Segment Start: Task data
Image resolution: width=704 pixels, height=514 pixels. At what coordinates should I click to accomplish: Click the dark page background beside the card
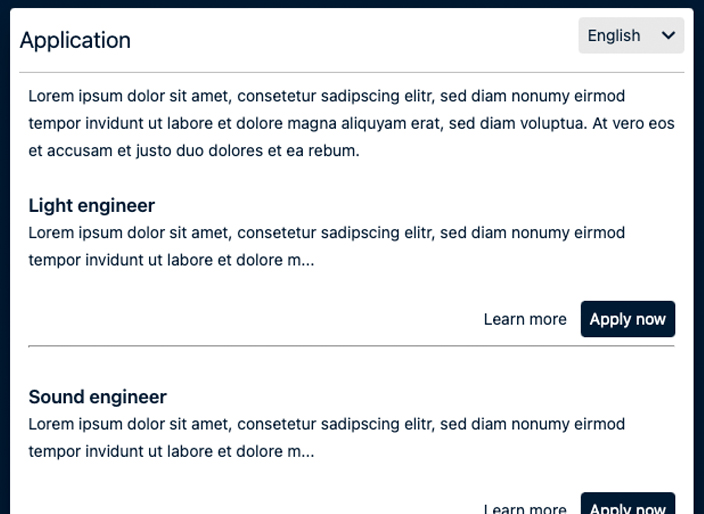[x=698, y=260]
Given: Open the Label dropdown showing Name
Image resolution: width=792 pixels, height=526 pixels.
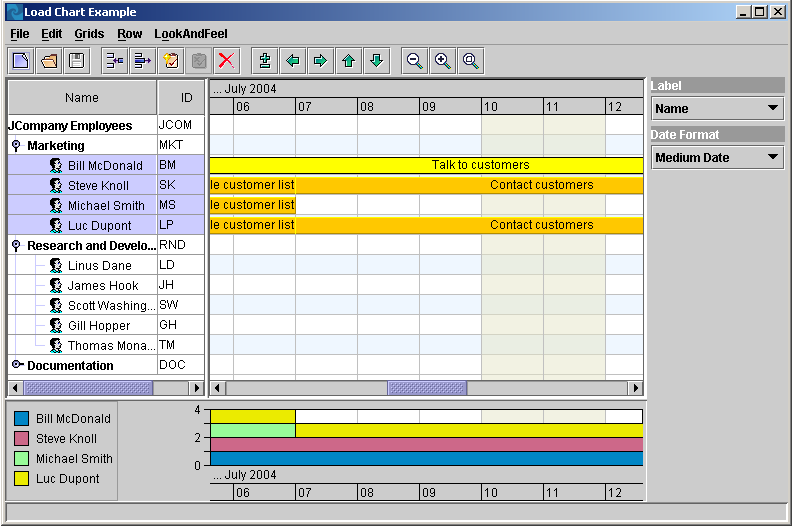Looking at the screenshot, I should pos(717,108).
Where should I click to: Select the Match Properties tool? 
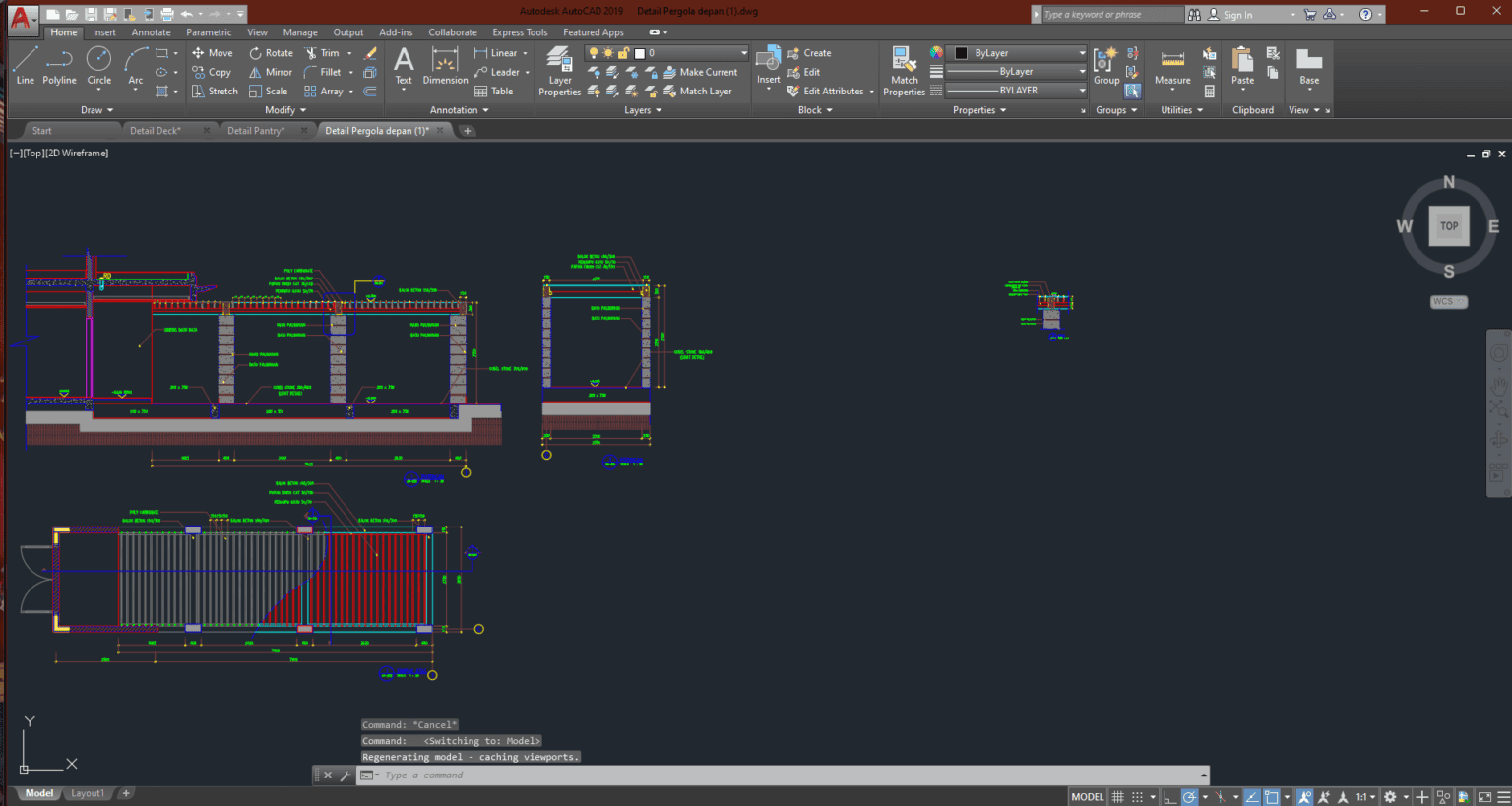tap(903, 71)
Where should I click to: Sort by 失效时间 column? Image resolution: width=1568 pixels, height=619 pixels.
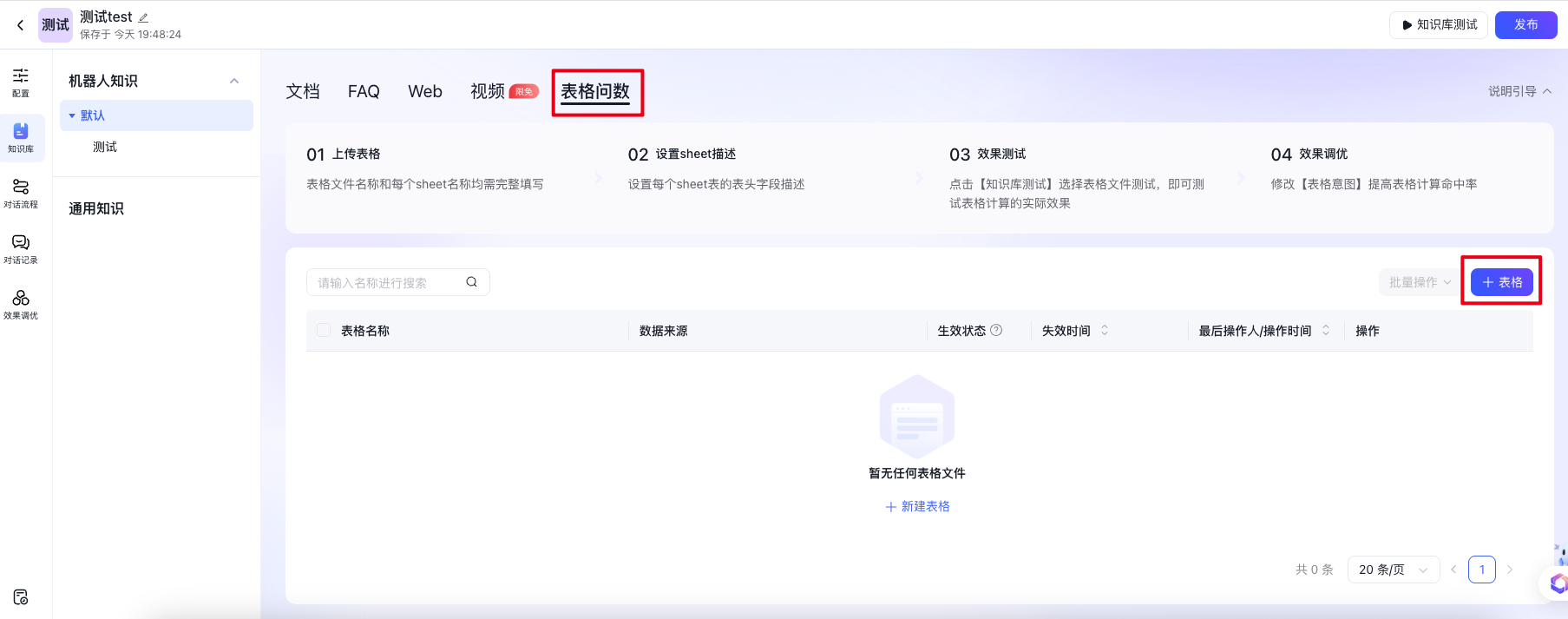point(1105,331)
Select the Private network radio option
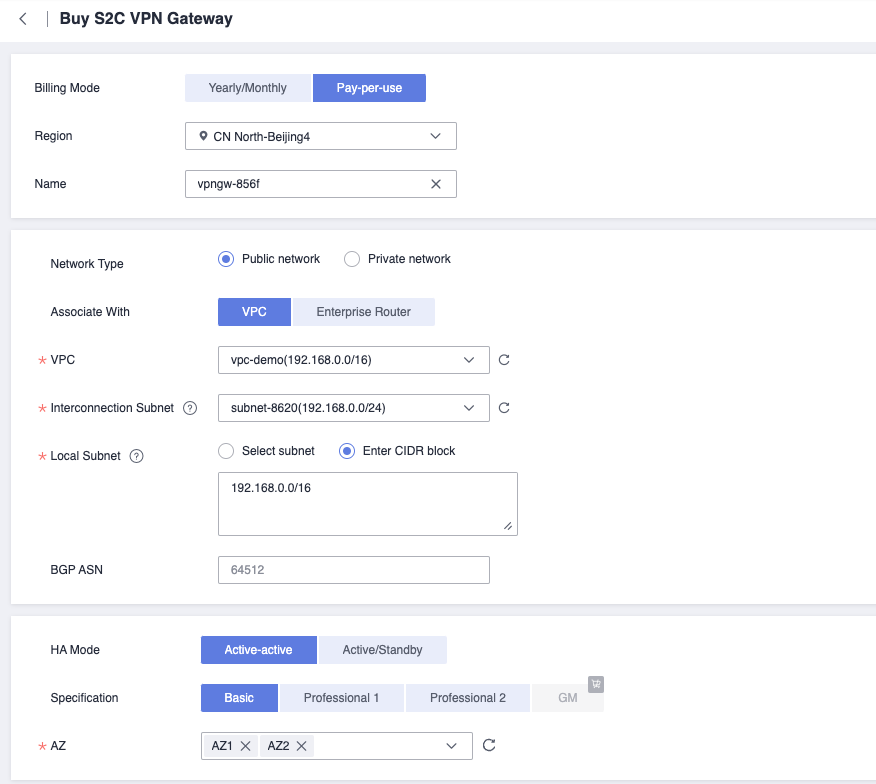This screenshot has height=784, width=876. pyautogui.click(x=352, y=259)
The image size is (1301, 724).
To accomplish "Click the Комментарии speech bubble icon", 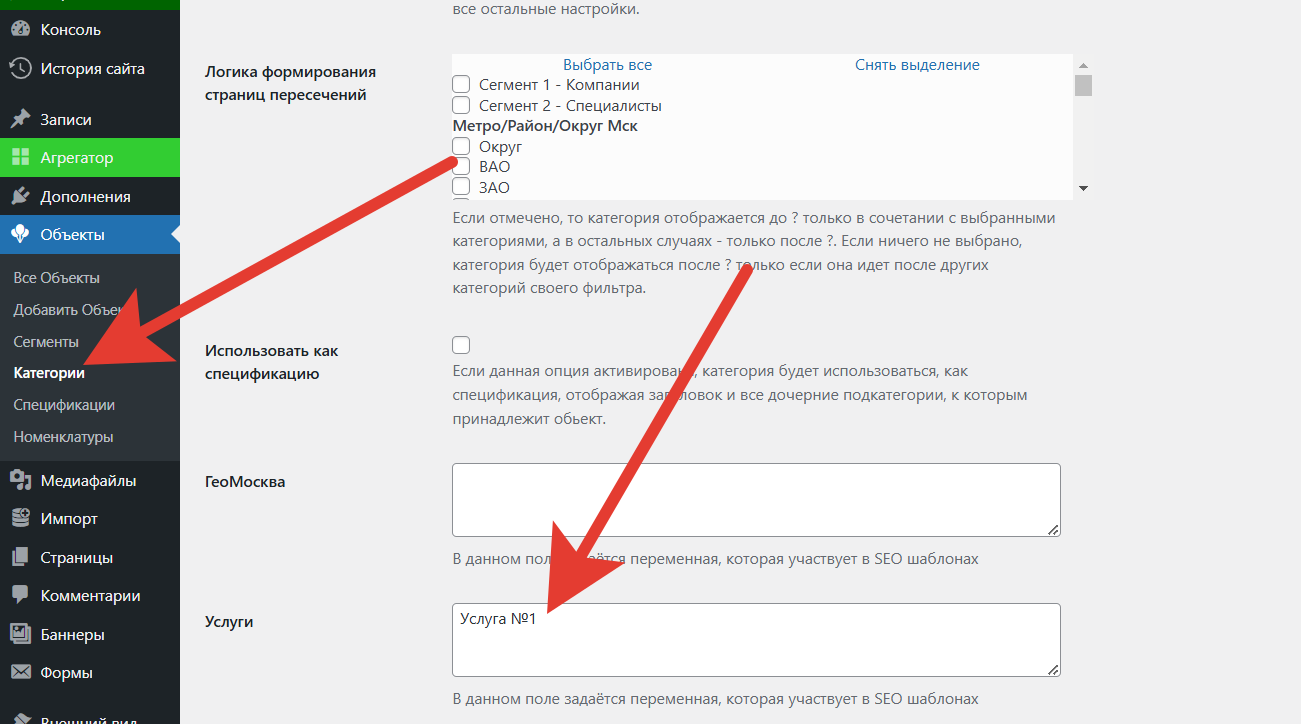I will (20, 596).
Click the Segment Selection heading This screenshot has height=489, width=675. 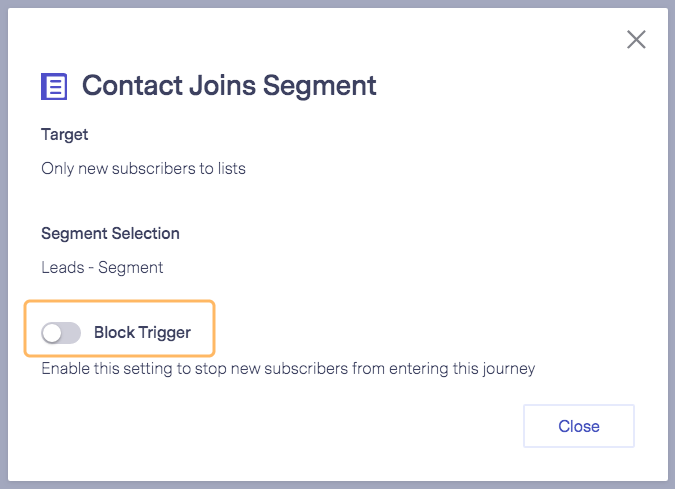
Segment End: Task data
## Work required
Restate only the lines running from the start of the material above through the line containing "The image size is (1301, 724).", ends included. No pictures.

## Task output
Image resolution: width=704 pixels, height=514 pixels. At what coordinates should I click to accomplish: Click the dark page background beside the card
[x=698, y=260]
Given: Open the Label dropdown showing Name
Image resolution: width=792 pixels, height=526 pixels.
Looking at the screenshot, I should pos(717,108).
Where should I click to: Select the Match Properties tool? 
tap(903, 71)
Where should I click to: Sort by 失效时间 column? Image resolution: width=1568 pixels, height=619 pixels.
point(1105,331)
Select the Private network radio option
This screenshot has height=784, width=876. pyautogui.click(x=352, y=259)
The image size is (1301, 724).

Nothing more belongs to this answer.